Material supplied:
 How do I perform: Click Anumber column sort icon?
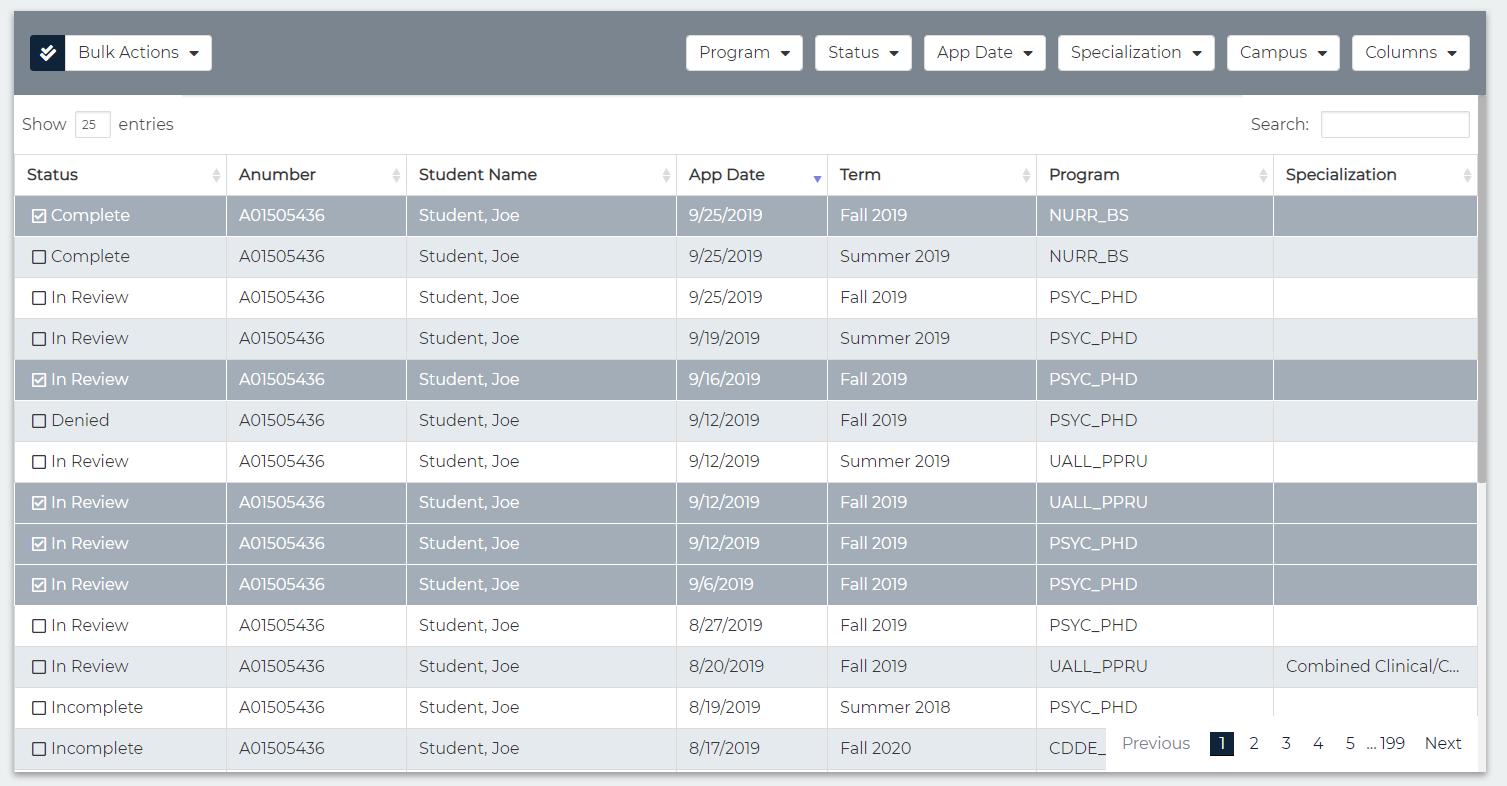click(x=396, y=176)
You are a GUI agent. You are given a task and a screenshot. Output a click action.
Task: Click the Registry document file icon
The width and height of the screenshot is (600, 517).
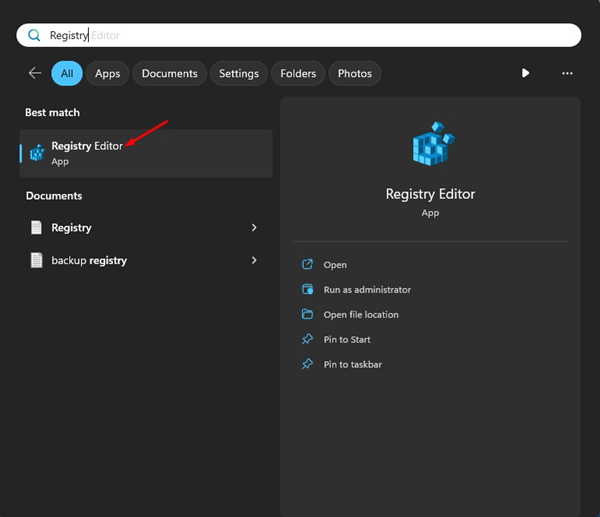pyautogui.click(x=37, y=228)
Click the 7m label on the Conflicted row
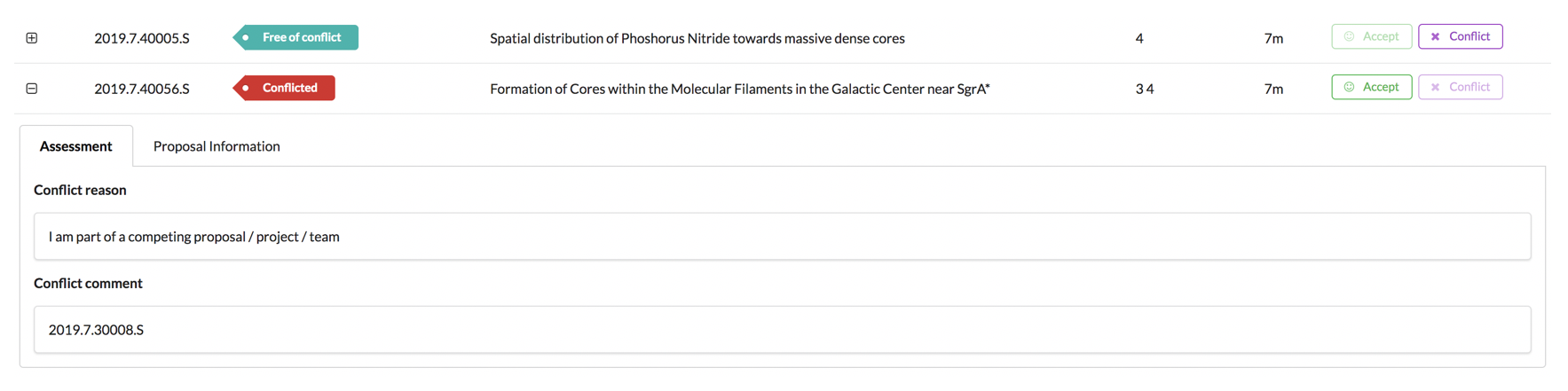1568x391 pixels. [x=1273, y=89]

Work item: Only the lines from the one holding "Task: Click the Registry document file icon" through the end of the data are to be printed, exactly as they stand and with no pictures.

Expected answer:
Task: Click the Registry document file icon
The width and height of the screenshot is (600, 517).
pyautogui.click(x=37, y=228)
Click the 7m label on the Conflicted row
1568x391 pixels. [x=1273, y=89]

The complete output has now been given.